(Document source)
◇ ◇ ◇ ◇ ◇ ◇ ◇

Homélie du Cardinal André Vingt-Trois - Messe des responsables politiques

Mardi 28 septembre 2010 - Basilique Sainte-Clotilde (7e)

 Job 3, 1-23 ; Luc 9, 51-56

A quoi bon vivre ? Cette question pourrait être une façon de comprendre l’imprécation de Job, sur qui se sont abattus des malheurs de toute sorte. La figure de Job a permis à la révélation juive de faire un pas considérable dans l’intelligence de la condition humaine. Le livre de Job manifeste d’abord un essai pour attribuer la responsabilité des malheurs de l’humanité à un tiers. Mais ni Dieu ni l’homme ne sont responsables de ces malheurs. Tout juste Dieu laisse-t-il au Mauvais la possibilité d’éprouver la foi de Job. D’autre part, le livre exprime de façon magistrale l’expérience du drame humain de la souffrance : comment comprendre et expliquer cette avalanche de catastrophes qui frappent Job dans ses biens et dans ses êtres les plus chers ?

◇ ◇ ◇ ◇ ◇ ◇ ◇

(Travail à faire)
A – Traduisez en anglais cette phrase de l'homélie sur Job : « Mais ni Dieu ni l’homme ne sont responsables de ces malheurs. »
B – Prolongez l'homélie sur Job en rédigeant quelques phrases qui font suite à sa dernière question.

(Données extraites)
◇ ◇ ◇ ◇ ◇ ◇ ◇

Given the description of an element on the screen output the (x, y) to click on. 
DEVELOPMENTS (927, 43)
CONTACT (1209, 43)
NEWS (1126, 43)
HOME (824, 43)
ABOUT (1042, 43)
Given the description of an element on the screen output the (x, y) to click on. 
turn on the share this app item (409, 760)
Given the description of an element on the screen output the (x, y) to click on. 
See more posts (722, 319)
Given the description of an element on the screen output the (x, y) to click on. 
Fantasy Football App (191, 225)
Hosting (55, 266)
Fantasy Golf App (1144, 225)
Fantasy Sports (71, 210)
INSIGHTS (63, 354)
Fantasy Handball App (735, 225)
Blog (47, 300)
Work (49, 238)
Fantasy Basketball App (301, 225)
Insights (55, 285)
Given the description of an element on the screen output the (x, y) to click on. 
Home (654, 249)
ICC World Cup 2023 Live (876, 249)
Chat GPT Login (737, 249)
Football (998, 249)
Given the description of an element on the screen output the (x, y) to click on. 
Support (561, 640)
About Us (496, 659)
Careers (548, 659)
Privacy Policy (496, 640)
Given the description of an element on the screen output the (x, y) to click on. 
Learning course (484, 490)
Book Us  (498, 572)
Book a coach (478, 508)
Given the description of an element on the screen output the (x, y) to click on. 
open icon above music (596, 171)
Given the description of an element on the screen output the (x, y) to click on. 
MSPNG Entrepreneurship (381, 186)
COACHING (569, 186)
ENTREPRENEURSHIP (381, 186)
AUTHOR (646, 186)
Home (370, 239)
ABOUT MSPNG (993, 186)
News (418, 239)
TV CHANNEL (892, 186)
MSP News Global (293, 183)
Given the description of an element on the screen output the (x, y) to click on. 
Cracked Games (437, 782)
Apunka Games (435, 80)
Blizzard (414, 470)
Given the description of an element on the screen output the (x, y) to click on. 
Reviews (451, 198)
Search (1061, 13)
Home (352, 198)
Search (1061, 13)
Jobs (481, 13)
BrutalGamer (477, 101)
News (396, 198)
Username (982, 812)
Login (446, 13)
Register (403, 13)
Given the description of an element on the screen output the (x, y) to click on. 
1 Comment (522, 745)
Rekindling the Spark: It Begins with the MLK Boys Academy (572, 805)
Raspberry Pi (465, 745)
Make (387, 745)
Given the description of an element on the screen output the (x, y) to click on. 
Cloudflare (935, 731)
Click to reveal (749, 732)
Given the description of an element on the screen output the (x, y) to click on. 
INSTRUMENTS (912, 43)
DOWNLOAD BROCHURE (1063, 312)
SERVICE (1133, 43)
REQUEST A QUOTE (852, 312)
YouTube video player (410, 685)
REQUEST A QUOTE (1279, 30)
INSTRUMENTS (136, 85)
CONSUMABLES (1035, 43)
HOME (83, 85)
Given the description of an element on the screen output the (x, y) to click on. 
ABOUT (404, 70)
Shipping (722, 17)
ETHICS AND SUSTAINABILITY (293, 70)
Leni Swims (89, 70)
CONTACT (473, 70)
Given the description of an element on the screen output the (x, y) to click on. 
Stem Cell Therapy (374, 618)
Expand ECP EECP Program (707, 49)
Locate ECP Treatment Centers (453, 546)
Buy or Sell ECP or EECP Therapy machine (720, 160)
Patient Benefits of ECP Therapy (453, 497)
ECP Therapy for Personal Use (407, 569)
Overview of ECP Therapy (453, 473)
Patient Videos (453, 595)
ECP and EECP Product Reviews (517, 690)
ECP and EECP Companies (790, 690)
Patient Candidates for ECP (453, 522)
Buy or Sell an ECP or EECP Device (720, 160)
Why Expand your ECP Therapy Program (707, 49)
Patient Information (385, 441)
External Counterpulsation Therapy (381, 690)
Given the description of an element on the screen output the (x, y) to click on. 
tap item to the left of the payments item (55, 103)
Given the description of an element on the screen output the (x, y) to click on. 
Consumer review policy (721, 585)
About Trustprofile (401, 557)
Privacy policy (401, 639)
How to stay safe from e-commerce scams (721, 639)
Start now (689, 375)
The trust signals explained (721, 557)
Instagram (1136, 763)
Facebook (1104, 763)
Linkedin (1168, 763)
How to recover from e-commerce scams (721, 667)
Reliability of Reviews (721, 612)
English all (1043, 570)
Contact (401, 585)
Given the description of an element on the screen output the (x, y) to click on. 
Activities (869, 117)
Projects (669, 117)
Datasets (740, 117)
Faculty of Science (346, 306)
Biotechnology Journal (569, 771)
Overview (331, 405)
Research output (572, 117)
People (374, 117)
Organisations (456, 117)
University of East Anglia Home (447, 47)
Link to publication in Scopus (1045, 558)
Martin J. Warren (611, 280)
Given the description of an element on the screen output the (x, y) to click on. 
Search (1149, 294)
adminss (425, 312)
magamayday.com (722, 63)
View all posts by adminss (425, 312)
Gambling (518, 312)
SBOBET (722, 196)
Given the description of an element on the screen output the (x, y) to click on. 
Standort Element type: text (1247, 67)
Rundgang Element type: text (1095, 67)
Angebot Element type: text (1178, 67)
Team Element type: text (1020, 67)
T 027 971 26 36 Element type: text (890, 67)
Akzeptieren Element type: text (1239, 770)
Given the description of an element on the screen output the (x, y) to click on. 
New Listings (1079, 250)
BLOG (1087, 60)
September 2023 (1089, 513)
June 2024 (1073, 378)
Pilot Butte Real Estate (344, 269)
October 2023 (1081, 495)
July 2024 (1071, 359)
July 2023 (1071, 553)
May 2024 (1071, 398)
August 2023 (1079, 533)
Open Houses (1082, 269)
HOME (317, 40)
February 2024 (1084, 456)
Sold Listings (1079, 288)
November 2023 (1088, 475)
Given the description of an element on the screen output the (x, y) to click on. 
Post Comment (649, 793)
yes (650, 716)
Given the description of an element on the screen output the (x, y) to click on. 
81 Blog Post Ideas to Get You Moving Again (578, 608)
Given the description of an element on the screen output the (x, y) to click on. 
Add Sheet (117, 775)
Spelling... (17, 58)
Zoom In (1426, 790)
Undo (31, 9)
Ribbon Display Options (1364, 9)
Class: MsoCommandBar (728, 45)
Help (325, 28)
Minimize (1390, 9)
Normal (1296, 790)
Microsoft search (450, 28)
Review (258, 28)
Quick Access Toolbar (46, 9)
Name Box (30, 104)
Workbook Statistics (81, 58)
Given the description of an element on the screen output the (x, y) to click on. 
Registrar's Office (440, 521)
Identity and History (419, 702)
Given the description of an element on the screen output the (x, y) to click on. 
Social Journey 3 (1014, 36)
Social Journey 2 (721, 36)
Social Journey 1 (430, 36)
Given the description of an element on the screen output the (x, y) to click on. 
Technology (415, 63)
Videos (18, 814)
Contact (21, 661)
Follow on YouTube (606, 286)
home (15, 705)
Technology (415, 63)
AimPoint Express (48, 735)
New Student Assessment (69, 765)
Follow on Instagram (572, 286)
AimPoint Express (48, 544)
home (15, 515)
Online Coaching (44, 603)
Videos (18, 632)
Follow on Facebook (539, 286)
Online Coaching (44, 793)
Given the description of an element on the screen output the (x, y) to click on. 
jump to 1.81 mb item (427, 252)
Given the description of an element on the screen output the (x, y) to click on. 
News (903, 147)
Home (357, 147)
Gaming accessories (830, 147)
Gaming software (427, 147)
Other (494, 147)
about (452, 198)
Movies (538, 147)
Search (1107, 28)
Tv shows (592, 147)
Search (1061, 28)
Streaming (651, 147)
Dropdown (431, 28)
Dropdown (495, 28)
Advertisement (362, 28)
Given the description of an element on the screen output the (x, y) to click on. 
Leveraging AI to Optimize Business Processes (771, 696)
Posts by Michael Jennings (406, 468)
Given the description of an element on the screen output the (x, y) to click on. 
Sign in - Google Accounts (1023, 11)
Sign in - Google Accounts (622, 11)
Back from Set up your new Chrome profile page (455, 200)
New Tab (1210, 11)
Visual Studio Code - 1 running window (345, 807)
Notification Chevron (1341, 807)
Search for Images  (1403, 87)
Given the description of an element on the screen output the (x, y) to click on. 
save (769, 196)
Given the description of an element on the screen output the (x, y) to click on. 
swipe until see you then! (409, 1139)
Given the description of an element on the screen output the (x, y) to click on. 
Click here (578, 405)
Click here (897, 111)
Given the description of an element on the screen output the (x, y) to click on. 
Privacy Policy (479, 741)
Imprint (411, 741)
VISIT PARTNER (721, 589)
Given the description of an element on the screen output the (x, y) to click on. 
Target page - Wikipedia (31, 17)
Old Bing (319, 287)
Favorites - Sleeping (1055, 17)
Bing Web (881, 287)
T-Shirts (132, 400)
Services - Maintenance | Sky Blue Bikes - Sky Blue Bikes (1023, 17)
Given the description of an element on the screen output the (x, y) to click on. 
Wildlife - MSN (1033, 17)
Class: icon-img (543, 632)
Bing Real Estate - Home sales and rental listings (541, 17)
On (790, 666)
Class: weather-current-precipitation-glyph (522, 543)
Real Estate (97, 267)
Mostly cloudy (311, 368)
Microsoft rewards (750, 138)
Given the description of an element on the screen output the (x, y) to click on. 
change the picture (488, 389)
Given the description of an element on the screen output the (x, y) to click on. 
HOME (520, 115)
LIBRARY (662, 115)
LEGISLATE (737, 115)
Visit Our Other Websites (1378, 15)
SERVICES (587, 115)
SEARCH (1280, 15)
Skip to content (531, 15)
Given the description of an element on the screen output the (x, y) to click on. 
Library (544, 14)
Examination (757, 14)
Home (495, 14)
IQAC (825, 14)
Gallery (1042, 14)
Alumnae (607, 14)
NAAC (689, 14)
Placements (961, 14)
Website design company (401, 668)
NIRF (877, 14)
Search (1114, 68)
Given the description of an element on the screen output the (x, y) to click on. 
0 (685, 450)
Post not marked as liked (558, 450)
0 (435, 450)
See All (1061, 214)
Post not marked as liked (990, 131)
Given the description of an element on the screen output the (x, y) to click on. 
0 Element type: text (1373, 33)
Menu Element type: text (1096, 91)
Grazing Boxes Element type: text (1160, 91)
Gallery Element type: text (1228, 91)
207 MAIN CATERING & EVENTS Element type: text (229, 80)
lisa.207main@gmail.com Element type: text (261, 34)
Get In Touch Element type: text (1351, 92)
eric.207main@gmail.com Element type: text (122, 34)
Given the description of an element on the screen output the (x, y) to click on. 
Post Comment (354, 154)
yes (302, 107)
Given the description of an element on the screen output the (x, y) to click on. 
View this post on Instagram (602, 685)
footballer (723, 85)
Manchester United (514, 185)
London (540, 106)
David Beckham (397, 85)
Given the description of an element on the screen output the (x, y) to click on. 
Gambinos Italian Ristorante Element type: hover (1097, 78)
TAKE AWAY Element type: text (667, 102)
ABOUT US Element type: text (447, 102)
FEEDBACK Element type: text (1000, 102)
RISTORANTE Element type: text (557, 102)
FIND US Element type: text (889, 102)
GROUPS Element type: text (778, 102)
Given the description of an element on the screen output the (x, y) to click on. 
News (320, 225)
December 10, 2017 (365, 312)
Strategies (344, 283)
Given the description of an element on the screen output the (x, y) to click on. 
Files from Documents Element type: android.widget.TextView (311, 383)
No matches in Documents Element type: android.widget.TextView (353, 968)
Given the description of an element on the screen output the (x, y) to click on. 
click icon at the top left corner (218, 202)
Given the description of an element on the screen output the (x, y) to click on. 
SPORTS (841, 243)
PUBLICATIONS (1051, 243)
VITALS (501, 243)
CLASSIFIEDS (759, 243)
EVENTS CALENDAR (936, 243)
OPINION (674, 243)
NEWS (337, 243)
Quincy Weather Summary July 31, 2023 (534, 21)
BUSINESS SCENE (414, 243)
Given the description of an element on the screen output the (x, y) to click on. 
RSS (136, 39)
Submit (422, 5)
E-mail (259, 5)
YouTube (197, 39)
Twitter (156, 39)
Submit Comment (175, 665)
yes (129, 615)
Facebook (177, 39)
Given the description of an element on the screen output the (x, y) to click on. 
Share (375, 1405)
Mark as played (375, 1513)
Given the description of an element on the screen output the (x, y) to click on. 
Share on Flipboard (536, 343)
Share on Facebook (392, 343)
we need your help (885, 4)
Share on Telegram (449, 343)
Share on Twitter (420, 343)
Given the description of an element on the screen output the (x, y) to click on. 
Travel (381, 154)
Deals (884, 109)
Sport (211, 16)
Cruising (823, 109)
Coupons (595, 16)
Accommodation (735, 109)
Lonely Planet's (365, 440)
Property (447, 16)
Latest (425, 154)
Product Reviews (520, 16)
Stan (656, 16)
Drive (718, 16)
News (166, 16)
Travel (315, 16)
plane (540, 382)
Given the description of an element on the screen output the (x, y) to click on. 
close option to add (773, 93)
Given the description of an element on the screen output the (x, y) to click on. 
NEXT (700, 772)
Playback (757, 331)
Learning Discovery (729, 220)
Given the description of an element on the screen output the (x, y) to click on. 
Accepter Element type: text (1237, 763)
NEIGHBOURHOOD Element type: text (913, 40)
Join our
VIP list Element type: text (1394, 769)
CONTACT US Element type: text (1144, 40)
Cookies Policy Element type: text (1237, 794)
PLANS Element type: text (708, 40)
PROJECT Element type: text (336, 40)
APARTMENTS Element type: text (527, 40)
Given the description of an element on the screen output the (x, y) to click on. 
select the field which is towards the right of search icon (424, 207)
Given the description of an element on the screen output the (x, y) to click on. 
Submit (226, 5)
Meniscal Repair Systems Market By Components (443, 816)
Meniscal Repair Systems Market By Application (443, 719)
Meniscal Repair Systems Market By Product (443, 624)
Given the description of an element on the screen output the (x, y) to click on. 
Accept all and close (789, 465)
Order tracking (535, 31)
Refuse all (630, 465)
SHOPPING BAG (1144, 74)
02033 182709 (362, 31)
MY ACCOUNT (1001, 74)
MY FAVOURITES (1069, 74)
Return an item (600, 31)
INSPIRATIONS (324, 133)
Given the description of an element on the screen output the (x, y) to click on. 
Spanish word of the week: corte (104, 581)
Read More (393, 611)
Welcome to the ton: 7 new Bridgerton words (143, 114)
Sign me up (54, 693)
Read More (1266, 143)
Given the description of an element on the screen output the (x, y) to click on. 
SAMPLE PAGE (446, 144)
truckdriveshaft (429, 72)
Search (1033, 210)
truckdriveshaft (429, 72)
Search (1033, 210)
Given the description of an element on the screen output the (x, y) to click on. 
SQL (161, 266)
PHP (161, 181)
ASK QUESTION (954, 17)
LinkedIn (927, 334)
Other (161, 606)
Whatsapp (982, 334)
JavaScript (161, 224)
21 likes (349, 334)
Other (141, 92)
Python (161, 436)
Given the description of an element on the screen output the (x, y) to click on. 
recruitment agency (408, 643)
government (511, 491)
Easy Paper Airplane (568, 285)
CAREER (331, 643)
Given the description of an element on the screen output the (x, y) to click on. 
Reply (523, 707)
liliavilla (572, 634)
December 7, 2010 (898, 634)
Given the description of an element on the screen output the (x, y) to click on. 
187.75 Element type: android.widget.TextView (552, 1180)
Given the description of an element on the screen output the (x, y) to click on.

◇ ◇ ◇ ◇ ◇ ◇ ◇

(Réponses dans l'ordre)
A – But neither God nor man is responsible for these misfortunes.

B –
Sa première réaction, rapportée par notre lecture, exprime à la fois l’incompréhension et la révolte devant les fléaux qui frappent l’humanité : « Pourquoi donner la vie à l’homme qui ne trouve plus aucune issue ? » Pour nous, comment ne pas sentir une véritable connivence avec ce cri de désespérance ? Cet accablement devant les malheurs de l’humanité, ce sentiment de lutter contre l’inévitable, cette désespérance de ne jamais pouvoir surmonter le mal ont été de tous les temps un des éléments de la dramaturgie humaine.

Aujourd’hui, alors que les efforts et les progrès de l’humanité ont permis de vaincre un certain nombre de fléaux, la persistance des malheurs, du moins pour la plus grande part de l’humanité, rend encore plus tragique notre impuissance à les réduire. Comment nous étonner alors des tendances morbides et mortifères qui traversent nos sociétés, y compris les mieux protégées et les plus prospères ? Naguère, Jean-Paul II a parlé d’une culture de mort. C’est bien ce que nous découvrons dans le dégoût de nombre de nos contemporains.

Cette culture de mort s’attaque aux plus faibles de notre univers, c’est évident, mais elle ronge aussi l’âme des plus forts. Les auteurs de la violence, physique ou verbale, individuelle ou collective, réelle ou virtuelle, sont aussi embarqués dans le jeu de la mort. Le bourreau et la victime sont les deux faces d’une même horreur.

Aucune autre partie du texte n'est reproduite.